Before we began benchmarking the Gauntlet Node, we installed the latest 220.127.116.11 firmware. We strongly suggest the same to everyone, as it dramatically increases the performance of the device.
The read/write speed might appear very low but remember; this is a Wi-Fi connection. A speed of 1.4MB/s translates to 11,2Mbps, a fair speed for streaming media, although not ideal for 1080i/p content. The maximum wireless speed however has to do with the distance from the device, the mobile device connected to it and the number of devices connected at the time. The above results are taken with a laptop, with the Gauntlet 5 meters away and no other device connected at the time. Moving the laptop to a distance of a few cm increased the maximum read speed to 2.1MB/s (16.8Mbps), which speed however is still not enough for streaming 1080 content.

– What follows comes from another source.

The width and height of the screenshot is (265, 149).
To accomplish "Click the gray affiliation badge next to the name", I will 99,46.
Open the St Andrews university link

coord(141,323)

Battery life depends on many parameters as well. Patriot claims that this device has a battery life of up to 5.5 hours, so we had to see for ourselves. First of all, the life of the battery will obviously be affected by the drive installed in the Gauntlet Node; a 7200RPM performance HDD will definitely consume it much quicker than a SSD. As we think that installing an SSD inside the Gauntlet Node simply makes no sense, we only tested it using our 320GB Western Digital Blue HDD. As you can see from the graph above, battery life varies greatly depending on the kind of usage. Streaming MP3 files gave us a battery life of nearly 7 hours, more than what even Patriot claims. Streaming 720p content however dropped the battery life to 3.5 hours and copying files to the Gauntlet Node thrashed the battery life down to less than 2.5 hours.